For those curious, I have a pretty skewed chat message distribution...

message_sizes = [size for chunk in results[0] for size in chunk.values()]
fig, ax = plt.subplots(1,1, figsize=(8,6))
ax.hist(message_sizes)
ax.set_ylabel("Number of chats")
ax.set_xlabel("Number of messages within chat")
Text(0.5, 0, 'Number of messages within chat')
fig, ax  =plt.subplots(1,1, figsize=(8,6))
ax.hist(np.log(message_sizes))
ax.set_ylabel("Number of chats")
ax.set_xlabel("Log number of messages within chat")
Text(0.5, 0, 'Log number of messages within chat')

We can make a small data pipeline for my message history by using two iterators, one after the other. The first iterator get_json_files_iter is simple, it will just burrow its way through each directory, grab all the json files, and spit out one at a time, returning a generator. The second iterator process_json_iter will take an item from the get_json_files_iter generator and actually process some information.

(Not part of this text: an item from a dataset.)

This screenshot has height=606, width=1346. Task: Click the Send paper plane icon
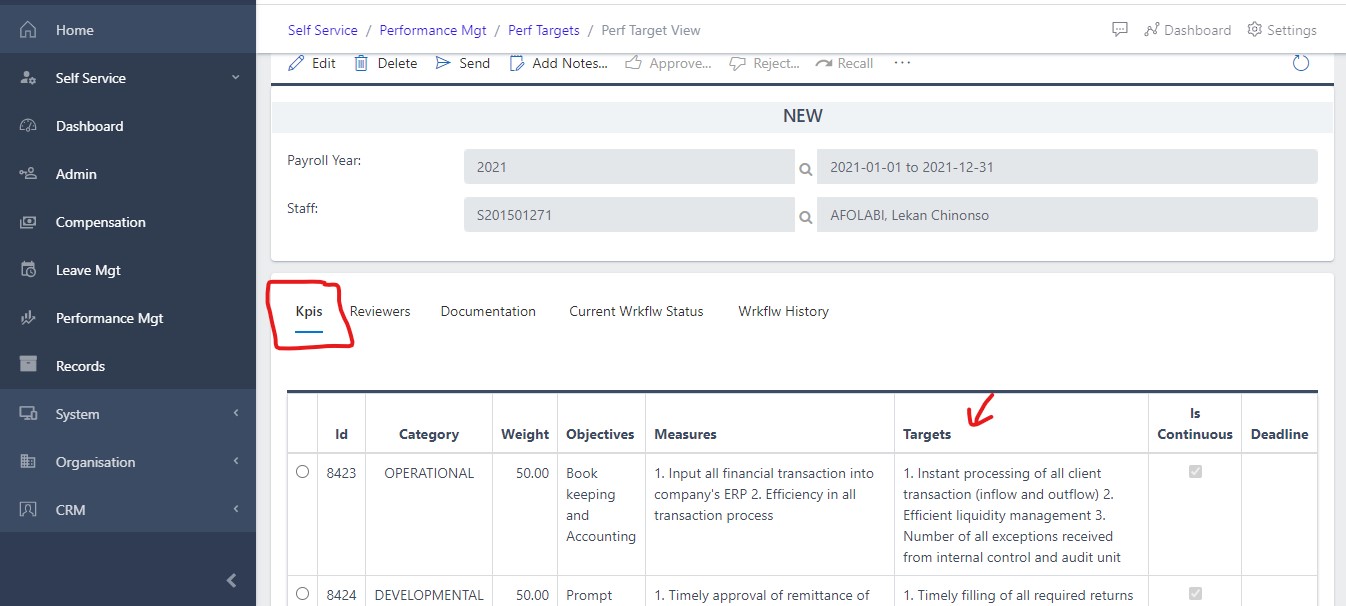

In this case, getting information about the sender, timestamp, and length of message.

from typing import Iterator, Dict, Any, List
import pathlib
import json
from datetime import datetime

def get_json_files_iter(dirs) -> Iterator[str]:
    """ For each dir, get the json files """
    root = Path('.')
    for directory in dirs:
        subdir = root / Path(directory)
        for jsonfile in subdir.glob('*.json'):
            yield Path(jsonfile)

def process_json_iter(json_iter: Iterator[str]) -> Iterator[List[Dict[Any, Any]]]:
    """ Given a json file, parse and summarize the message info"""
    for jsonfile in json_iter:
        with open(jsonfile.as_posix()) as f:
            message_data = json.load(f)
        for message in message_data['messages']:
            yield {
                'sender': message['sender_name'],
                'timestamp': datetime.fromtimestamp(message['timestamp_ms']/1000),
                'n_words': len(message['content']) if message.get('content', None) else None # Some messages have no text
                # like an image/emoji post
            }
   
process_json_iter(get_json_files_iter(all_dirs))
<generator object process_json_iter at 0x7f26228366d0>

Getting through all the files (7 gb) isn't too bad

%%time

extracted_messages = [*process_json_iter(get_json_files_iter(all_dirs))]
CPU times: user 6.01 s, sys: 0 ns, total: 6.01 s
Wall time: 10.8 s
%%time

df = pd.DataFrame(extracted_messages)
CPU times: user 909 ms, sys: 0 ns, total: 909 ms
Wall time: 900 ms

Conveniently, we can pass the generator itself to create a dataframe. This doesn't provide much speedup, but it helps keep the code concise

%%time

df = pd.DataFrame(process_json_iter(get_json_files_iter(all_dirs)))
CPU times: user 7.42 s, sys: 0 ns, total: 7.42 s
Wall time: 13.7 s
df.columns
Index(['sender', 'timestamp', 'n_words'], dtype='object')
df.shape
(1003527, 3)

We can look at how my chat history has changed over the years...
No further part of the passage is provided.